Extracted material>
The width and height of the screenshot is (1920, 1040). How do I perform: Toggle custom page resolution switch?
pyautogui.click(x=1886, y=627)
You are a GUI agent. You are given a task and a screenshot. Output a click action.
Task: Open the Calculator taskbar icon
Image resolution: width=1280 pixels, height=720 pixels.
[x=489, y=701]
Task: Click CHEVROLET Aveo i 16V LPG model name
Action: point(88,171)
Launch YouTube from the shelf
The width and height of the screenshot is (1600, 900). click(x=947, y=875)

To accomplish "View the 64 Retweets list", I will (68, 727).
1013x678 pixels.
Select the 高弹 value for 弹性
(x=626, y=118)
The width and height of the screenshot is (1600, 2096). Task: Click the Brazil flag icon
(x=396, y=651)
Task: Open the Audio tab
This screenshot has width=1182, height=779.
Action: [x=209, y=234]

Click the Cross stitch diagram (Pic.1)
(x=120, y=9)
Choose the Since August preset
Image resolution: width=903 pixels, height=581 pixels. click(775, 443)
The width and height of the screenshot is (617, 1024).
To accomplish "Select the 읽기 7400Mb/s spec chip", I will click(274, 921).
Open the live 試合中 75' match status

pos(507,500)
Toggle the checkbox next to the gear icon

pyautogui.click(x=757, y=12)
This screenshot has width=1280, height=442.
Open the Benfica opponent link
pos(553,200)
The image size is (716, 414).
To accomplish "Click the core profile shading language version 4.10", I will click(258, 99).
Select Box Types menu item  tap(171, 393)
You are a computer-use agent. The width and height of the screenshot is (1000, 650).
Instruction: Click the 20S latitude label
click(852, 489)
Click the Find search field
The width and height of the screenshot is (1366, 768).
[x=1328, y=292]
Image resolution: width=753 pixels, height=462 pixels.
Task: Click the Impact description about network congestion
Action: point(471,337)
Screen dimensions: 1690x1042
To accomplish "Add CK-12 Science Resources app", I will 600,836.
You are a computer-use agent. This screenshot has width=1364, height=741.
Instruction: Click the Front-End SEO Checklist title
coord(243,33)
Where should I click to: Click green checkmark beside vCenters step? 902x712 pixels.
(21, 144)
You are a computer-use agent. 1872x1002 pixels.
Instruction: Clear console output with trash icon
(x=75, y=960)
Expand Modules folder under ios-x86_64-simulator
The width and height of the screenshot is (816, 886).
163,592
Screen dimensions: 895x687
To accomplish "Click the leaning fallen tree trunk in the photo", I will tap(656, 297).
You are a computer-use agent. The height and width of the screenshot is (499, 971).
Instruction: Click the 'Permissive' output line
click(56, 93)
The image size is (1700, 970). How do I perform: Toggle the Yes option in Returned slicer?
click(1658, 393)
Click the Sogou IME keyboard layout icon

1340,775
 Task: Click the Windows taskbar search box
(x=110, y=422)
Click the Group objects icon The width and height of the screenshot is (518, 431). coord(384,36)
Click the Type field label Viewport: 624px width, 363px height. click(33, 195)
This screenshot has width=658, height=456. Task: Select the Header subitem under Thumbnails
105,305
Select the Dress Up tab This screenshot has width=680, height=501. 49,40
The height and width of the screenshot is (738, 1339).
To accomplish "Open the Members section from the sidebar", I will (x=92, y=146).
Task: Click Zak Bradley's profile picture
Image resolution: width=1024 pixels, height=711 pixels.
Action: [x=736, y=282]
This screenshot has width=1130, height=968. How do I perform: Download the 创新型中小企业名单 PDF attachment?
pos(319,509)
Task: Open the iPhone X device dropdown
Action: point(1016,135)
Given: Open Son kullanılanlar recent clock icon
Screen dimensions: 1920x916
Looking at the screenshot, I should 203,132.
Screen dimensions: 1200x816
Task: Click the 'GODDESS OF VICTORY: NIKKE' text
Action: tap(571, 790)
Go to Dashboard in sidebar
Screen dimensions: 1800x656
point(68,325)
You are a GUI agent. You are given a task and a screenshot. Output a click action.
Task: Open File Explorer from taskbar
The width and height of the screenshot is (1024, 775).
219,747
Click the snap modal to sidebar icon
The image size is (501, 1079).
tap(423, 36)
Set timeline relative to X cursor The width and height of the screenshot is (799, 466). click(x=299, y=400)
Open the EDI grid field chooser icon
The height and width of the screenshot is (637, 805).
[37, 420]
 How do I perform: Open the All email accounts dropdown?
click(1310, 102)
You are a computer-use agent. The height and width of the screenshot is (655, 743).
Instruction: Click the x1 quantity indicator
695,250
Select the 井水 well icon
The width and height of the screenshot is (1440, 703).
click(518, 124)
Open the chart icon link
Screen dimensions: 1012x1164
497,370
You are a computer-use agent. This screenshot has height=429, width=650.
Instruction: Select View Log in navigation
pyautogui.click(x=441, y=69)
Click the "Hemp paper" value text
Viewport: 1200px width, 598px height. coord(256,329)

What is being asked>
With "agent" as the word to match, copy each line of the records that has it.

Expected answer>
You are a GUI agent. You are given a task and a screenshot. Output a click action.
You are a computer-use agent. The width and height of the screenshot is (1000, 650).
You are a computer-use agent. This screenshot has width=1364, height=741.
You are a computer-use agent. 1872x1002 pixels.
You are a computer-use agent. The height and width of the screenshot is (499, 971).
You are a GUI agent. You are given a task and a screenshot. Output a click action.
You are a computer-use agent. The height and width of the screenshot is (655, 743).
You are a computer-use agent. This screenshot has height=429, width=650.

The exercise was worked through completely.